Allen, who was acquired at last season’s trade deadline to provide competent backup services, did rebound from a dreadful performance in his prior outing, Tuesday’s 8-5 drubbing by Tampa Bay, stopping 9 of New York’s 11 high danger scoring opportunities. However, his GSAA was still in negative territory for the game. Aside from the Horvat goal, Islanders power forward Anders Lee was gifted the juiciest of rebounds to put his club up, 2-1, with about six minutes remaining in the first period.
Mistakes like these—not to mention the embarrassment of allowing a goal on Tuesday to Tampa Bay defenseman Janis Moser from inside his own blue line because Allen went behind the net without seeing that the puck took an odd carom off the side boards and into the goal—can’t happen. It’s hard enough when pucks are going past you off screens and/or deflections.
Then again, even on those difficult to follow shot attempts, can we get a save once in a while? Markstrom was acquired this offseason in a trade with Calgary specifically because of his record of success against high danger chances. He led the league in that category among goalies who played at least 35 games last season. His number through his first seven starts with New Jersey is over 100 points lower.

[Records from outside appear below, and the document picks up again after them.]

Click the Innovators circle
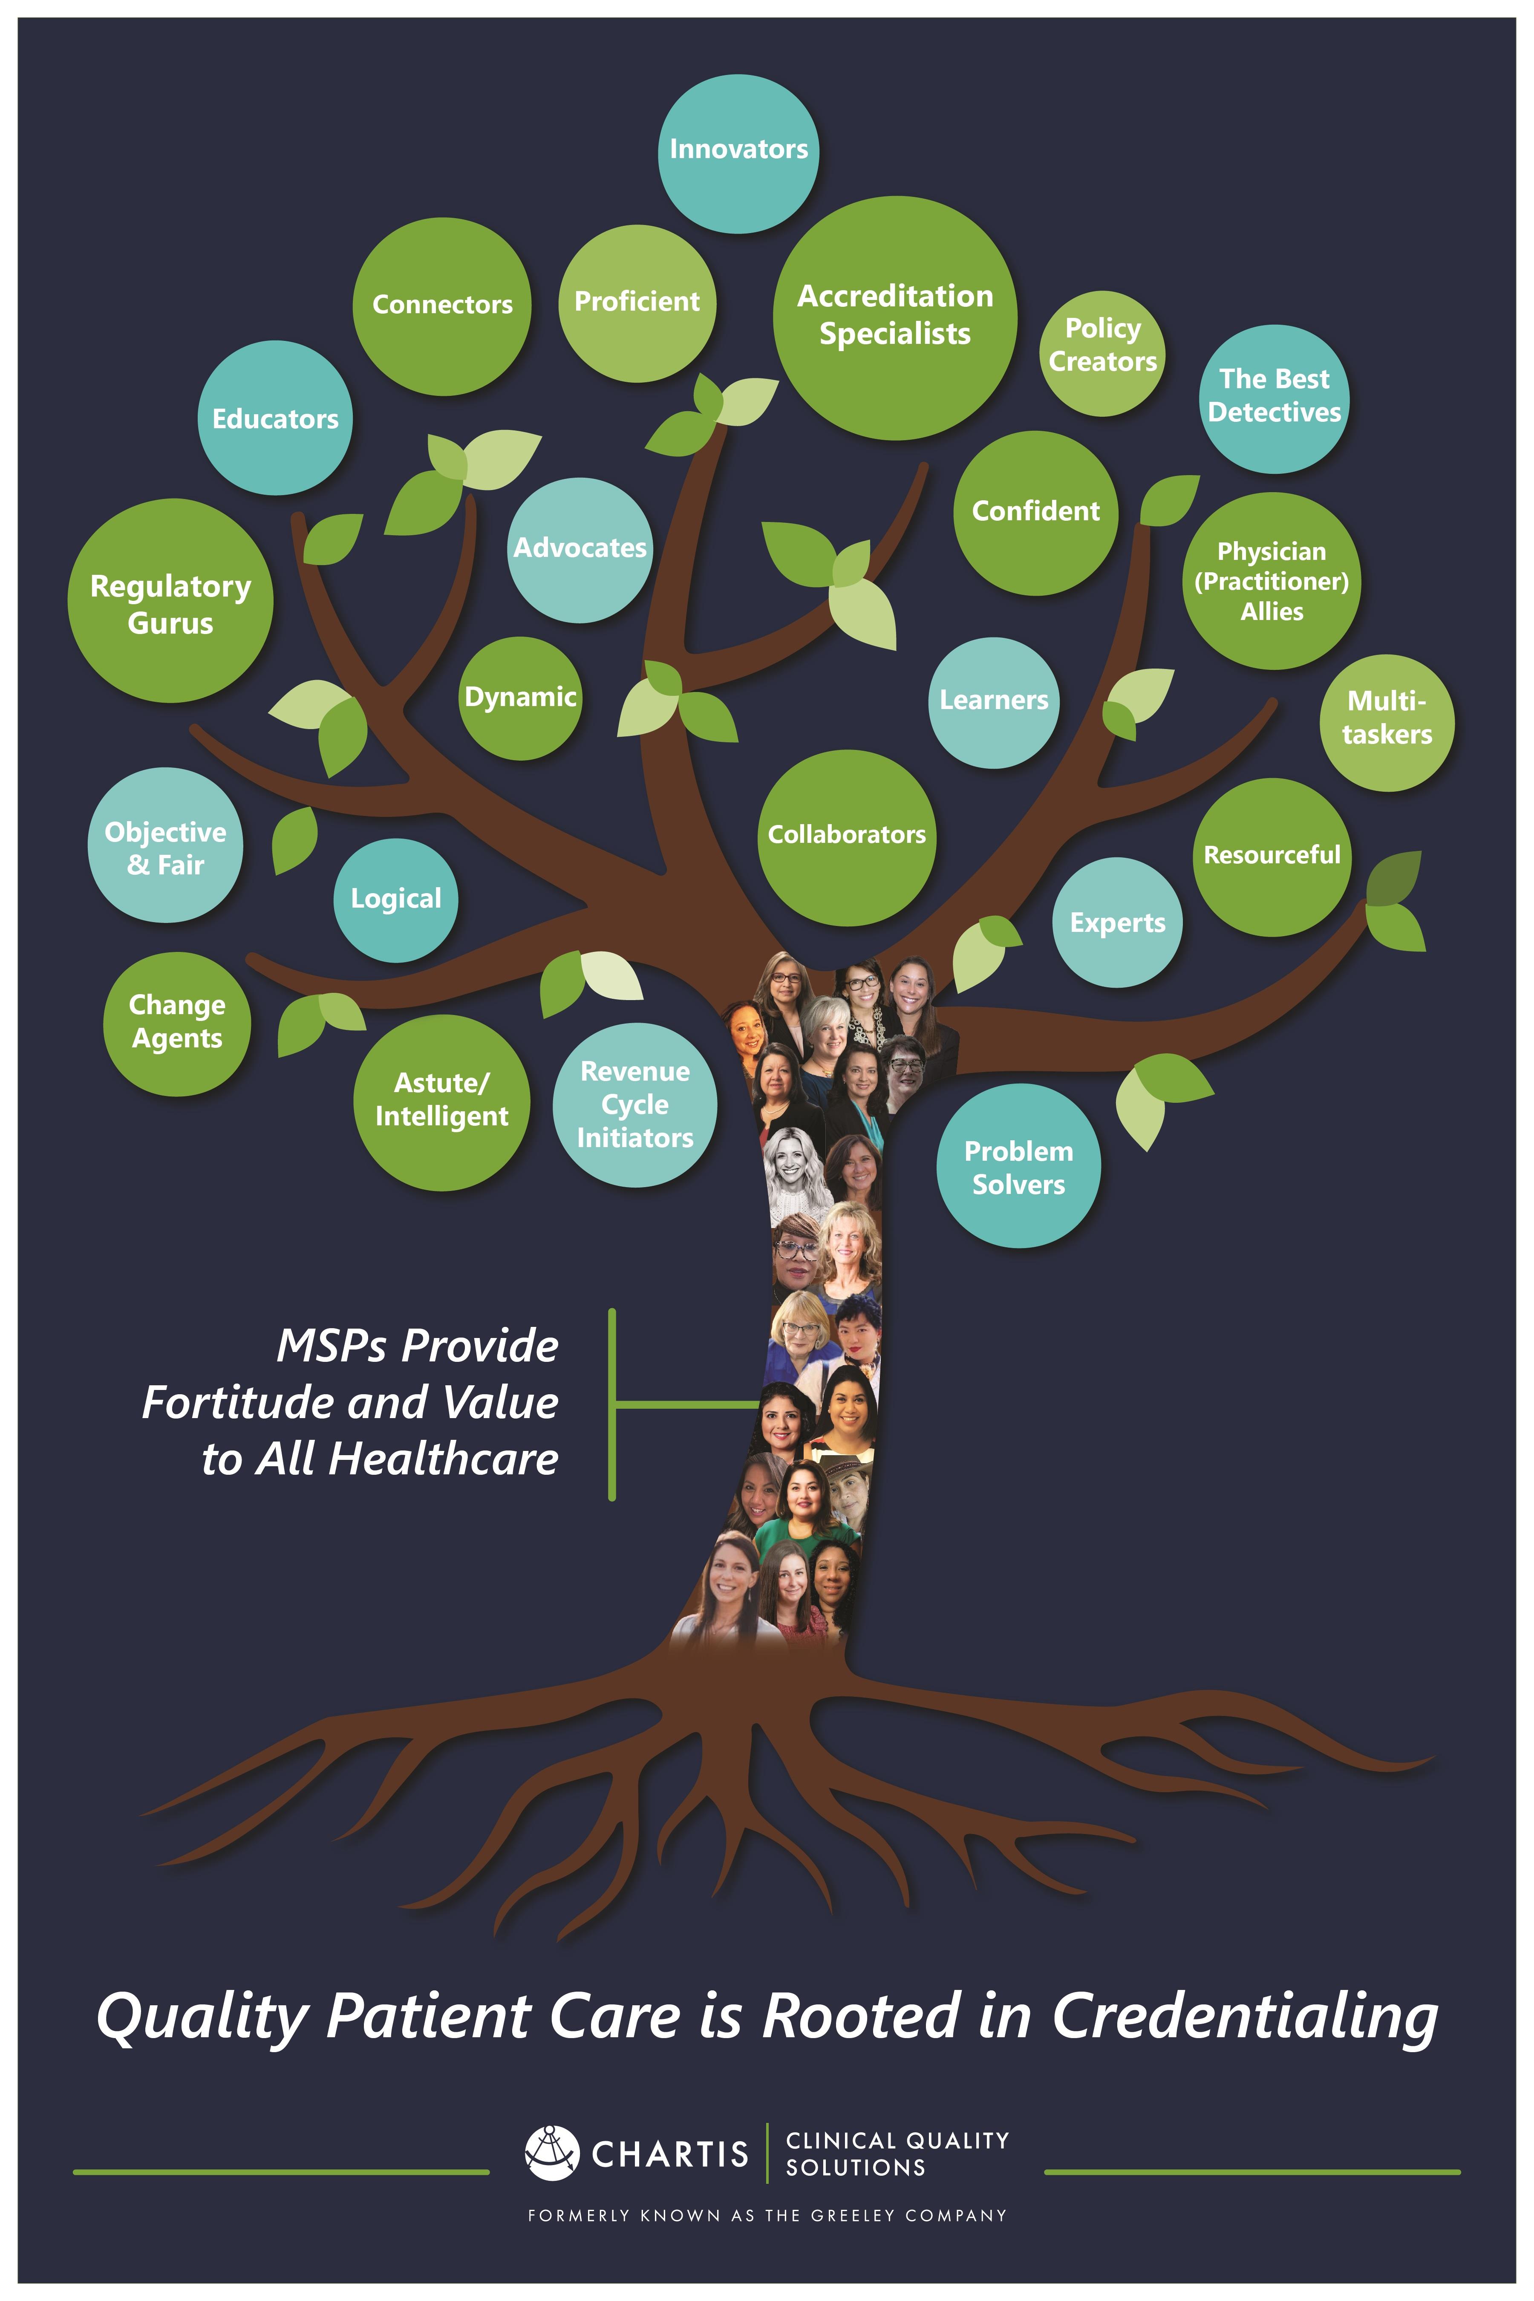(x=738, y=153)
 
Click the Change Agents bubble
(x=177, y=1024)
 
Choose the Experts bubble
(x=1117, y=923)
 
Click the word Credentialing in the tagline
(x=1244, y=2017)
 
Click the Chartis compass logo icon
(x=552, y=2153)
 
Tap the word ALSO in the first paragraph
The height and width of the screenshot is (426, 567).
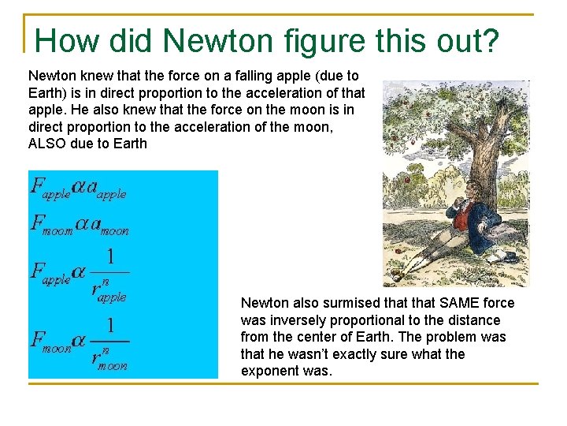pyautogui.click(x=49, y=144)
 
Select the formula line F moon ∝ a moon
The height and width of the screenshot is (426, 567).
pyautogui.click(x=79, y=225)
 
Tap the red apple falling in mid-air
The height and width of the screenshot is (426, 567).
pyautogui.click(x=407, y=180)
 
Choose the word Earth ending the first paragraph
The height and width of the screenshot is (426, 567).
pyautogui.click(x=131, y=144)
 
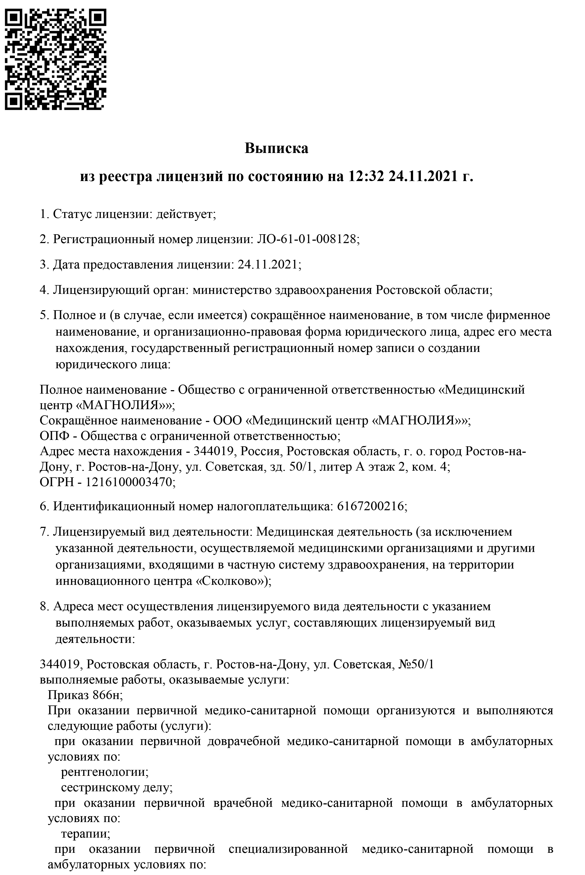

I get that New Jersey’s puck management hasn’t exactly been pristine this season. While injuries to Brett Pesce and Luke Hughes tested the team’s depth for the first nine games, you can’t pin all the misplays on youth. The Dougie Hamilton/Brenden Dillon pair has been on the ice for 13 goals against in 11 games, more than any other NHL pair (disclaimer: the Devils have played more games than anyone thanks to an early start in Prague). Dillon, with his errant passing, is looking more like the stiff I remember from when he was in Washington four years ago than the steady force he was in Winnipeg the last three seasons.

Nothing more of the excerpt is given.